Records from a collection
- - - -

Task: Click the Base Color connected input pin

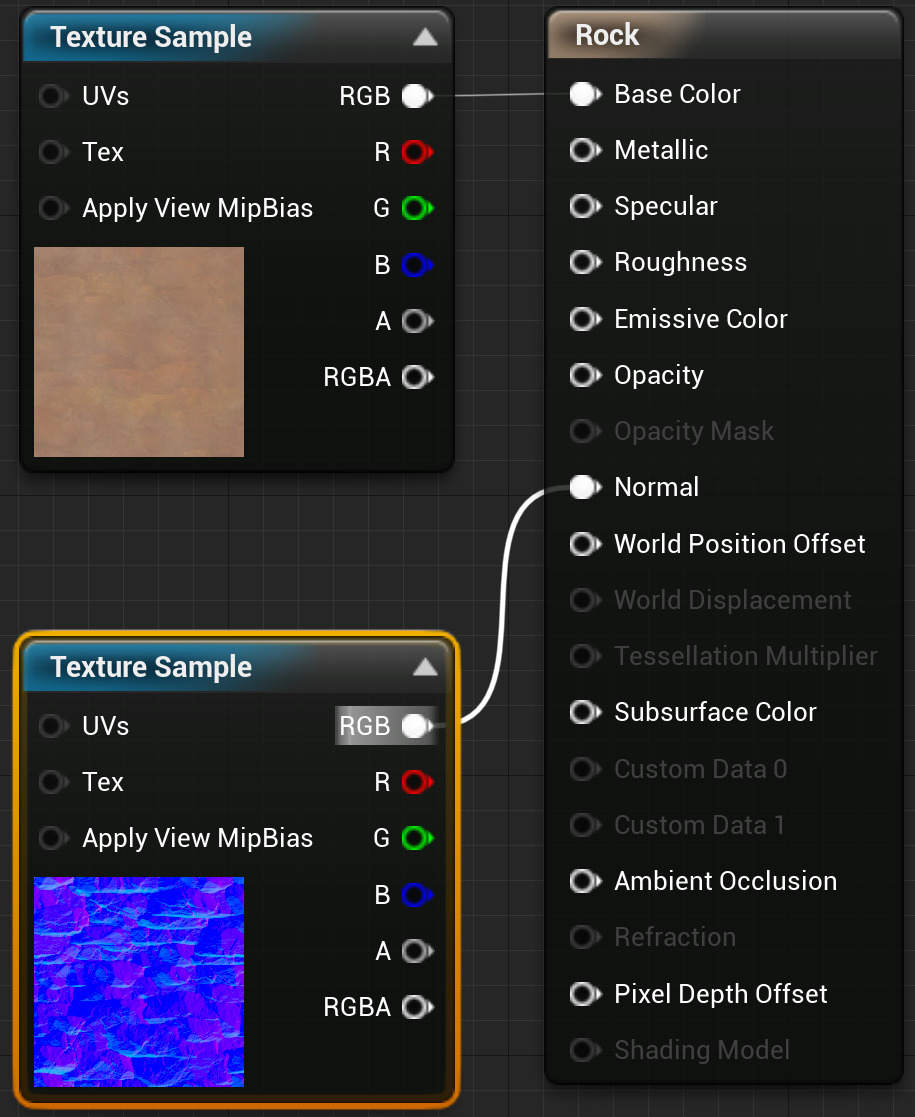Action: click(x=583, y=94)
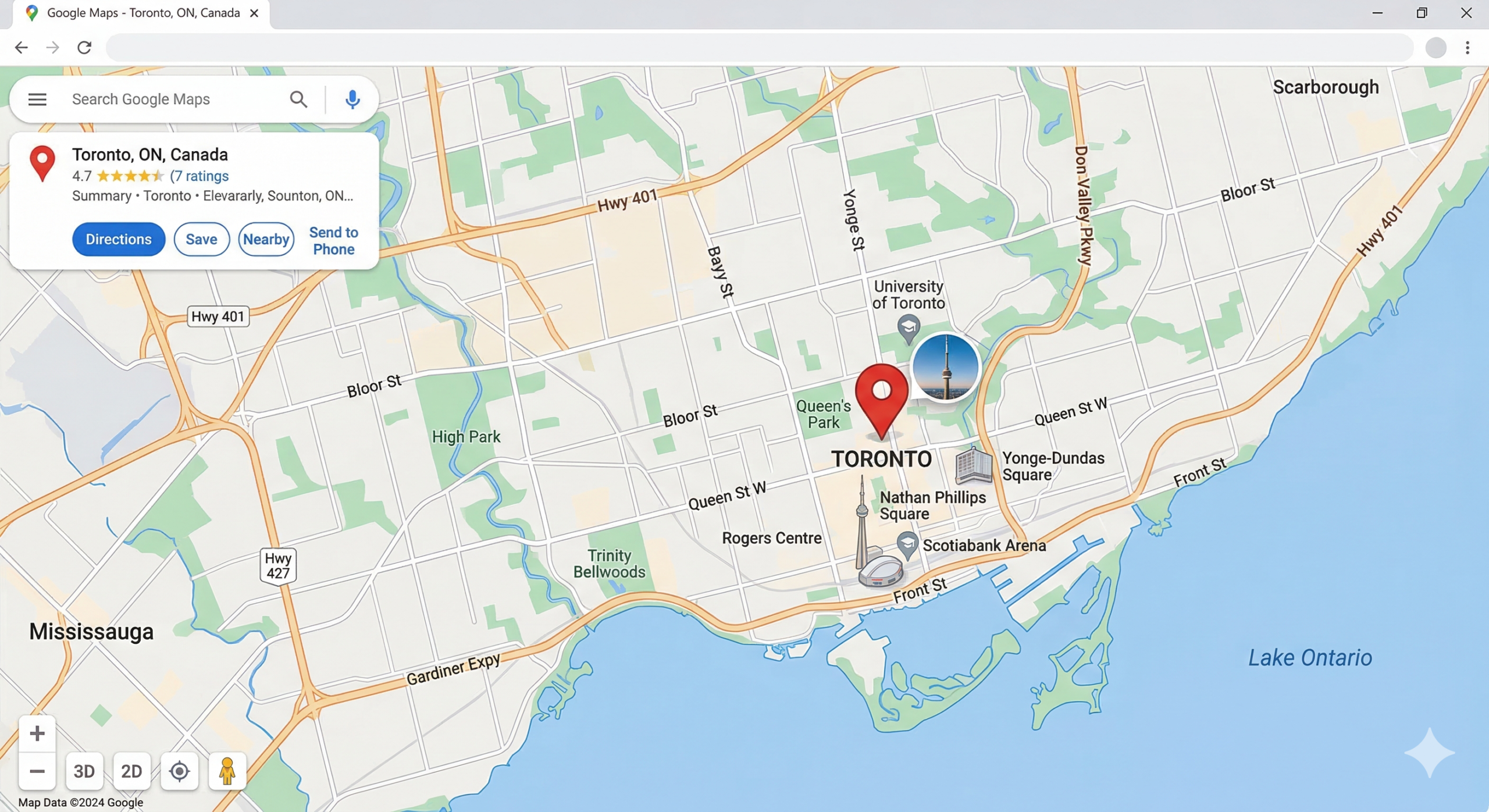
Task: Click the Scotiabank Arena marker icon
Action: point(907,546)

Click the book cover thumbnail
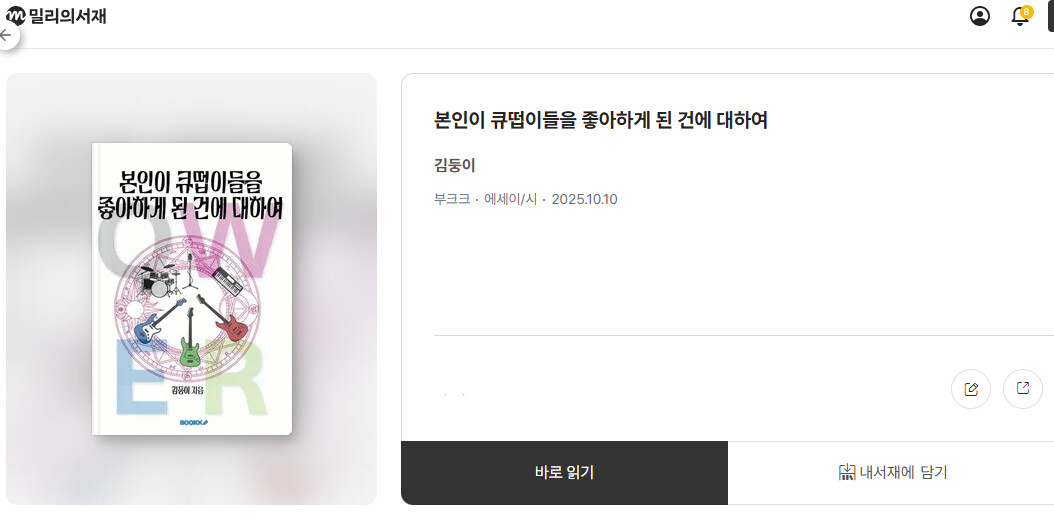tap(192, 289)
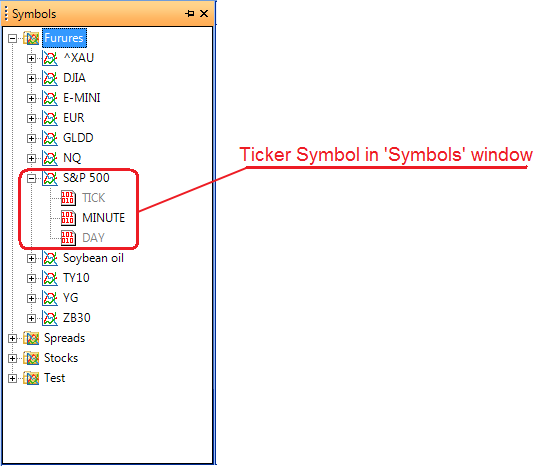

- - - -

WHAT THIS TASK INVOLVES
Exactly as written, return each line above and leave the pictures behind.

FINAL ANSWER
Task: Click the Base Color connected input pin

Action: click(x=583, y=94)
Task: Click the Scotiabank Arena marker icon
Action: point(907,546)

Click the book cover thumbnail
tap(192, 289)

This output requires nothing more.